Instructions for the task: Please repeat exactly the lines from the one containing "Share article via Twitter bird icon" through the last line of the records, both included, and nothing else, leaving out any pictures.

[Saved entries]
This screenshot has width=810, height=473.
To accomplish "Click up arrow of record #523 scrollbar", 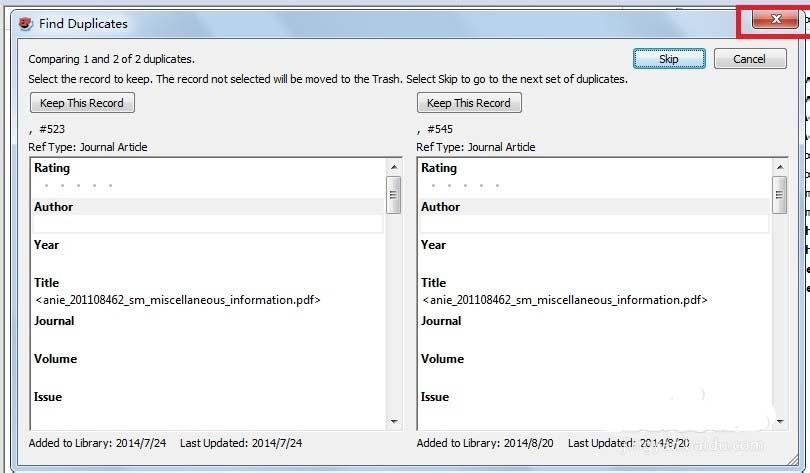I will [394, 167].
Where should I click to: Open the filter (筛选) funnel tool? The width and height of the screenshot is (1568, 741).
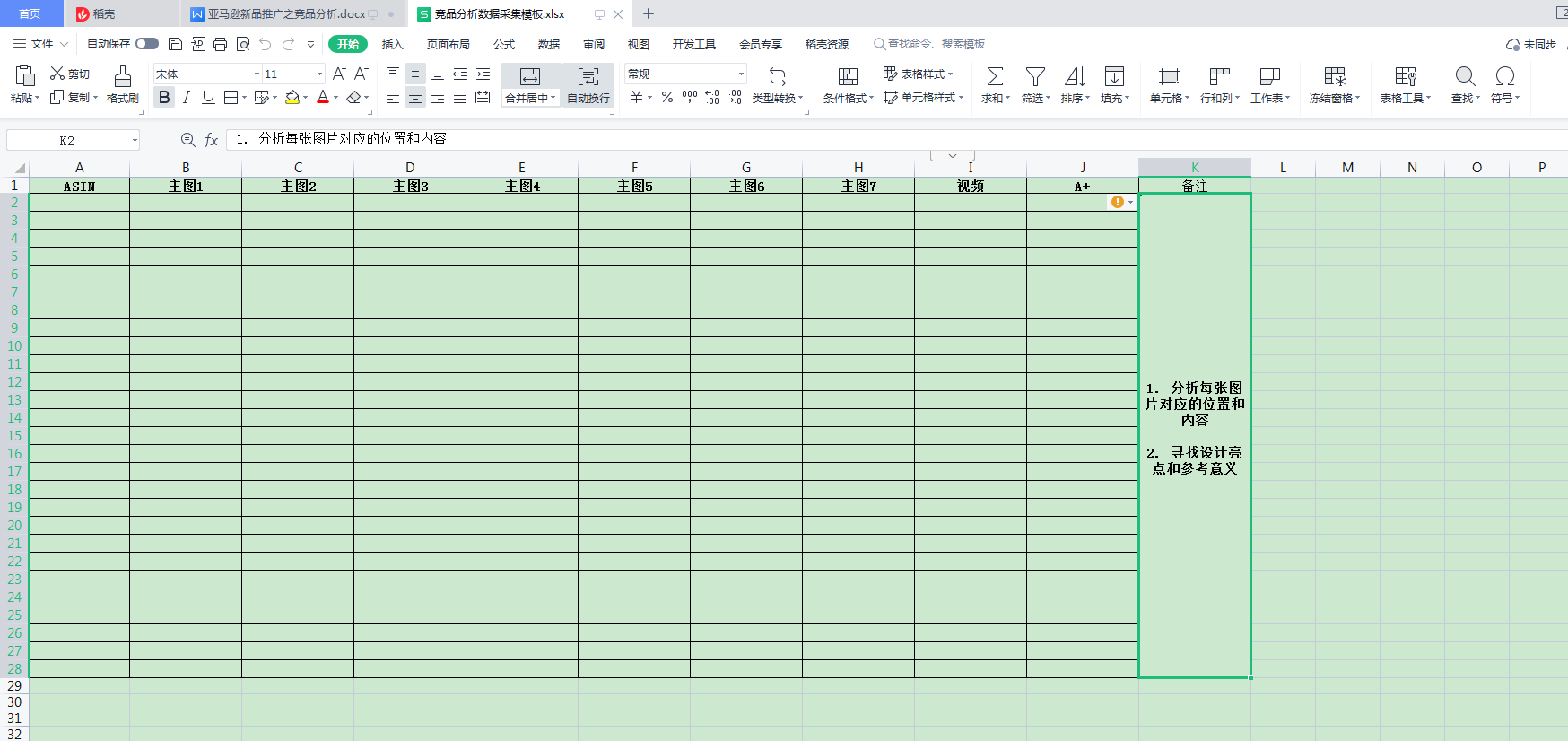(1035, 77)
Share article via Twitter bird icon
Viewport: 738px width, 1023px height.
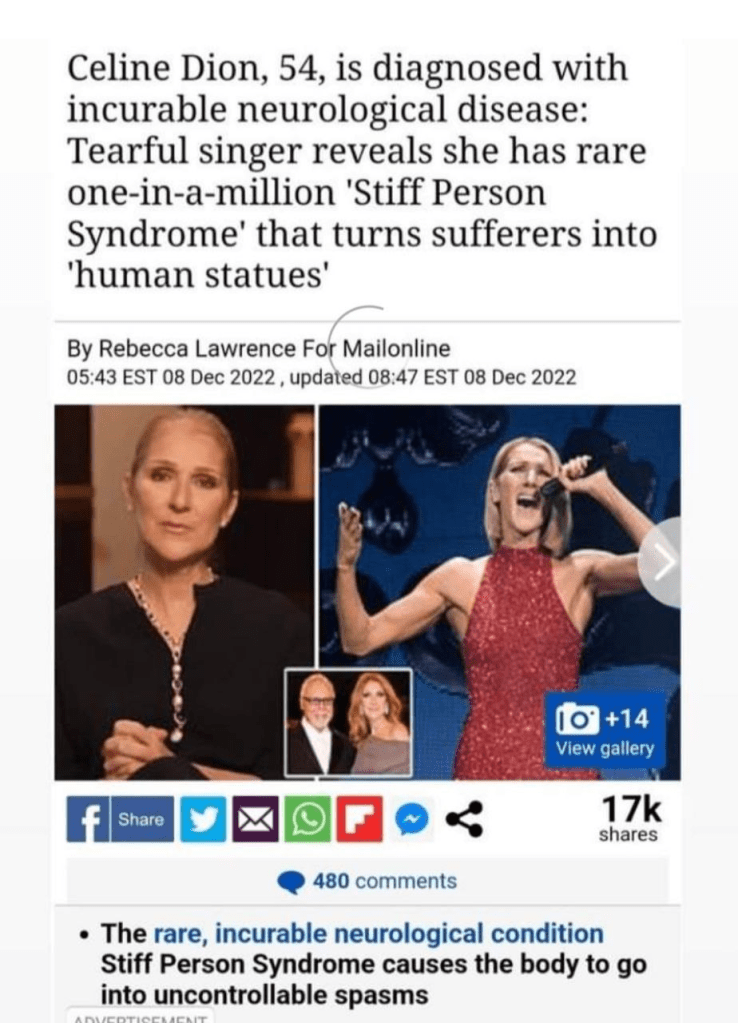coord(202,819)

Task output:
Share article via Twitter bird icon
Viewport: 738px width, 1023px height.
coord(202,819)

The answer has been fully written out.